To accurately print a mouth-blown musical instrument, you have to get information about both the outside and the inside. This is different from printing a solid object, where measurements or methods such as photogrammetry can be used to generate printable files. The only method which can give the information we needed to print an accurate 3D version of a recorder is CT-scanning, which uses X-rays to show internal details.
We have scanned an eighteenth-century ivory recorder from the Bate Collection (http://www.bate.ox.ac.uk) at Cranfield University. The micro-CT scanner (a Nikon XT H225) is capable of high-resolution scanning, the X-ray source and detector remaining fixed while the stage on which the object is mounted rotates slowly through 360o. Many images of the object are taken as it rotates in the X-ray source. The longer sections of recorder needed to be scanned in two parts, the sections being joined digitally during image processing afterwards. Processing converts the data from the CT scanner into .stl files ready for printing.

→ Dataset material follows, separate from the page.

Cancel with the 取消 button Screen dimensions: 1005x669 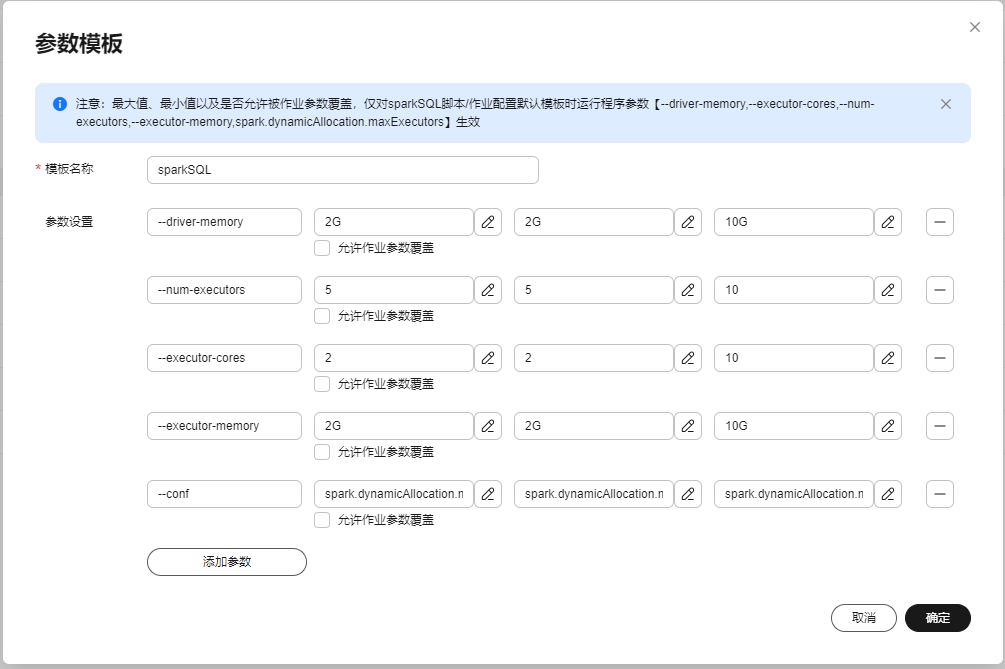point(864,618)
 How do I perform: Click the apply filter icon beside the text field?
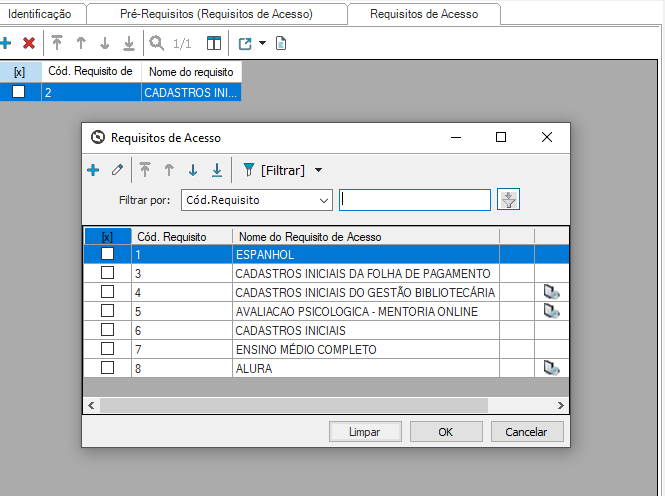(509, 200)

One thing that we weren’t expecting was that the wooden block inside the mouthpiece of the recorder (the block forms the shape of the windway in the mouthpiece and is important in determining sound quality) had been eaten by wood boring beetle. There are clearly channels inside the block where the larvae have eaten through it. This results in quite a lot of extra data to print – we are hoping that the wood-worm holes can be ‘filled in’ digitally before printing.